Development version: html / text

Stable version: html / text

You can also type perldoc XML::Twig once you have installed the module or look at the XML::Twig Quick Reference, or goto xmltwig.com for more information, including a tutorial.

How is XML::Twig supported?

Twig is supported through email mirod@xmltwig.com and through the Perl-XML mailing list.

You are encouraged to report bugs using RT at rt.cpan.org.

Please send the following configuration information when you describe a bug:

OS
version of perl (perl -v),
version of expat (see below),
version of XML::Parser (perl -MXML::Parser -le'print $XML::Parser::VERSION'),
version of XML::Twig (perl -MXML::Twig -le'print $XML::Twig::VERSION').

Finding the version of expat that you are running can be a bit tricky, but it is an important information. Here is how you can get it:

First, if you are using a version of XML::Parser lower than 2.30, then you don't need to mention expat's version: XML::Parser comes with its own version of expat (it is old though, you might want to upgrade, first grab expat and install it, then install a recent version of XML::Parser).

If you are using XML::Parser 2.30 or above, run xmlwf -v. If you are lucky this will give you the version of expat. If xmlwf exists but does not like the -v option, then you are most likely running expat 1.95.2. If xmlwf is not installed on your system (which can be the case if you did not install expat yourself but use the one provided with your OS) then (on *nix) you can look for libexpat.so in your library path (using for example slocate libexpat.so). libexpat.so.1.0 is expat 1.95.2, libexpat.so.3.0 is expat 1.95.4 (in which case you should upgrade, expat 1.95.4 is not compatible with XML::Twig, libexpat.so.4.0 is expat 1.95.5 or 1.95.6.

This information will help me a lot in figuring out what causes the problem.
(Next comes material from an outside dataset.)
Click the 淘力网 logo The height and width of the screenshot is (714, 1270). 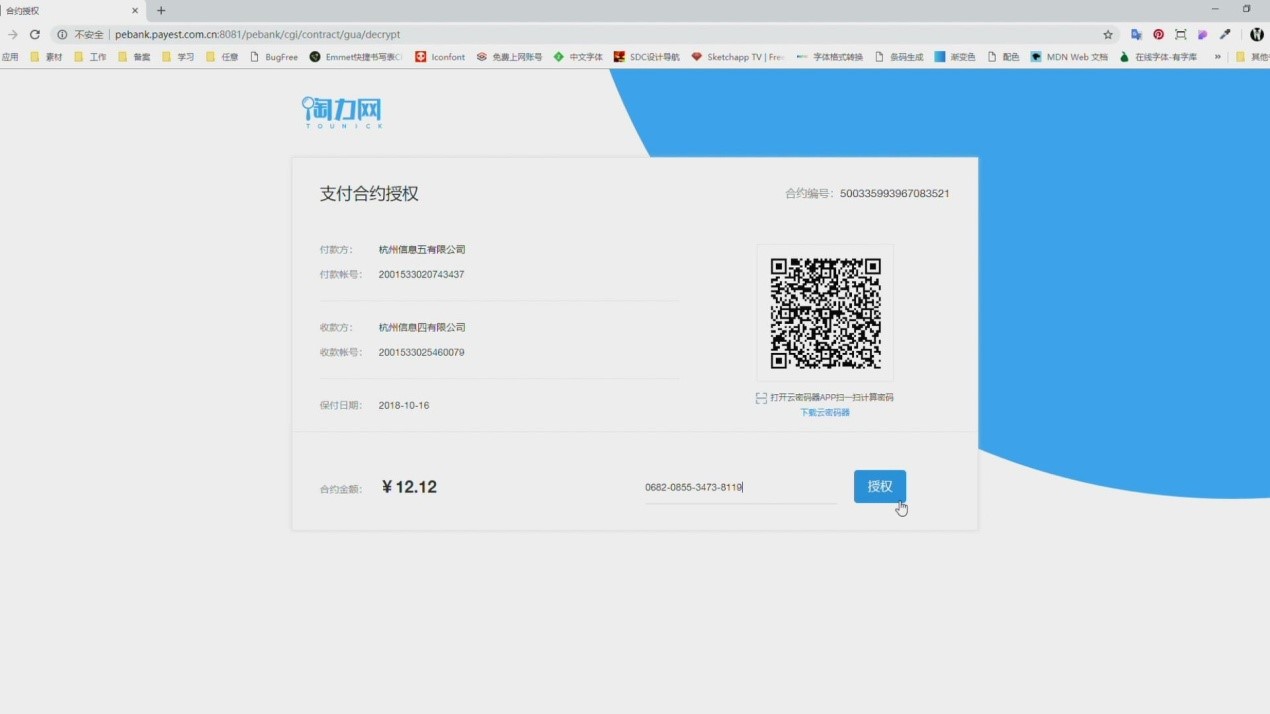[x=342, y=112]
What is XML::Twig used for anyway?

I use XML::Twig for all sorts of XML processing: I use it to extract data from XML documents, to update documents from one DTD to another, to convert them to HTML and to extract/store/process data to and from a various databases.

Why should I use XML::Twig?

The main purpose of XML::Twig is to allow you to process XML documents that might be too big to fit in memory (with XML::DOM for example). If you are in that case but don't really like stream oriented processing, then XML::Twig allows you to use a mixed stream/tree model, where you can process sub-documents as trees and then flush them to free the memory.

In addition it is designed to be easy to use, masking some of the most annoying quirks of XML and XML::Parser, such as whitespace management and encodings (see below)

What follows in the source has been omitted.